Television, on the other hand, has loaned some different concepts. Product placement is a very common (and rather underhanded) move in both movies and television, and it can be sold easily because it holds a one-time fee. These adverts can't be targeted because they're recorded into the original material, so they have to be applicable to a general audience and selected to have some sort of realism impact. For instance, any MythBusters fan will be able to agree that Grant (the robotics guy) is not likely to actually use AOL as his search engine - such placements look phony and break the feeling of witnessing something really happening instead of something scripted.

There's some static on the line

The concept of internet versus television brings up an important difference in video game advertising - static versus dynamic ads. Things like product placement constitute a static ad, which has a certain appeal. As mentioned, it's a one-time fee, which means that for an advertiser it's an easy figure to swallow. For a publisher, it provides an immediate cash injection, rather than an aggregate cash flow. If we look at Ubisoft's Splinter Cell: Chaos Theory again, the Axe ad is static. No matter what country or when you buy it, you'll see this product.

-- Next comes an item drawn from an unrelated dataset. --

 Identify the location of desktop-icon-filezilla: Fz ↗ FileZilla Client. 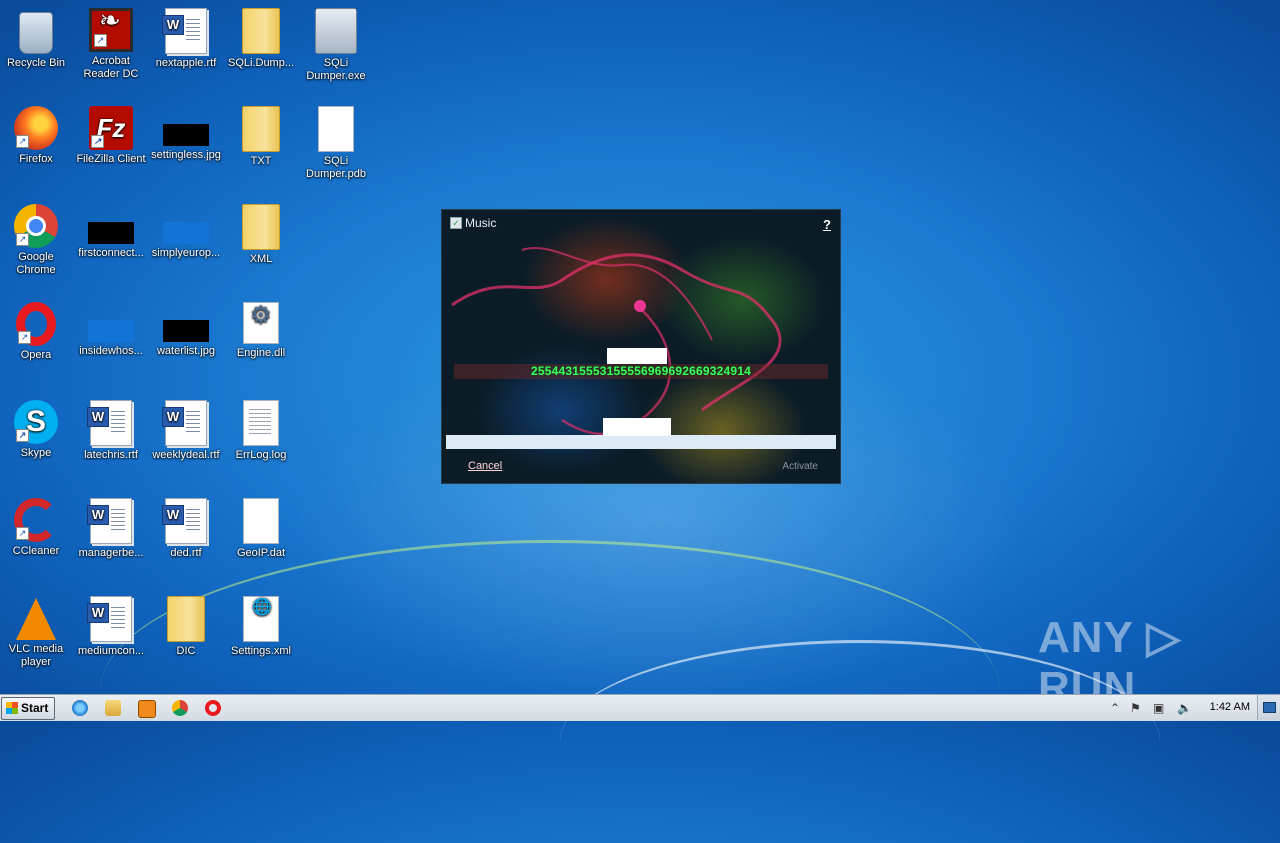
(111, 136).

Static ads have a "break even point" where the cost for the ad is paid for. If sales of the game do well, a company receives more eyes viewing it than they ended up paying. If the game sales are abysmal, an advertiser may find that he or she gave the publisher more money than the return interest warranted.

What the market will bear A dollar for your time... What the market will bear A dollar for your time...
Left - 24 features Apple products placed throughout the show. Right - The game Second Life is filled with dynamic advertising
In contrast, dynamic ads favour an advertiser. The advertiser purchases so many "views" of a particular product, and the ad will run until that number of views is exhausted. This is the concept that most websites run on, and is very successful for time-dependent advertising. Let's take Second Life as an example: there are posters and signage in several places that advertise movies. If a movie is already released, the advertiser can instead purchase new advertising for a separate film, or discontinue it altogether.

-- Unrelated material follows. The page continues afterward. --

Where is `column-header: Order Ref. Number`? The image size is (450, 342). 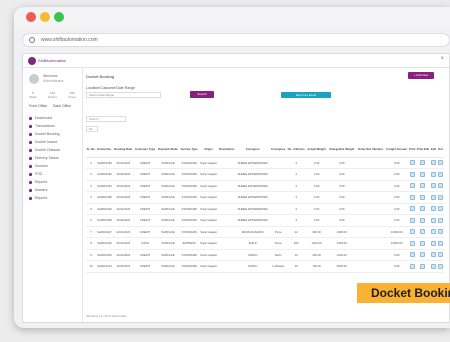
column-header: Order Ref. Number is located at coordinates (370, 150).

Though this ad favours the advertiser getting his or her money's worth, it rarely allows for much more. Because ads are paid "per view," they require constant upkeep and payments to keep them in the public eye. Contracts are only for finite views, so even if the game ends up selling like crazy, an advertiser is only afforded so many pairs of eyes.

The world is a target

We briefly touched upon the concept of geo-targeting above, which many of you will immediately recognize requires some level of personal information like your IP address. This is indeed a unique identifier and can tie you individually (roughly) to the particular experience, and it has privacy activists everywhere throwing fits. Is your data collected?

Well, yes and no. The truth is, much like Google, IGA is something called an "above-line" advertisement strategy. The information is collected to target the ads in the first place, but then it's stored to be combed through on a macro level to develop statistics, nothing more. Believe it or not, nobody that is participating in this type of advertising wants your home address or cares what music you listen to after your game is shut off - the concept of "spyware" is a bit of a misnomer.

In-game advertising (at least in its current form) is no more dangerous or personally identifying than typing something into your favourite search engine. The information is only useful from a much wider angle than "below-line" advertising, which seeks to form some level of personal rapport with the viewer or initiate contact. In fact, IGA even offers some benefits to programmers - THQ recently discussed that in-game advertising that records viewing angle and time allows the company to look at weak level design. If you're staying too long in the same place, whether using it for a locational advantage or stuck due to a faulty map, the company can evaluate that and either offer patches or reconsider its future designs.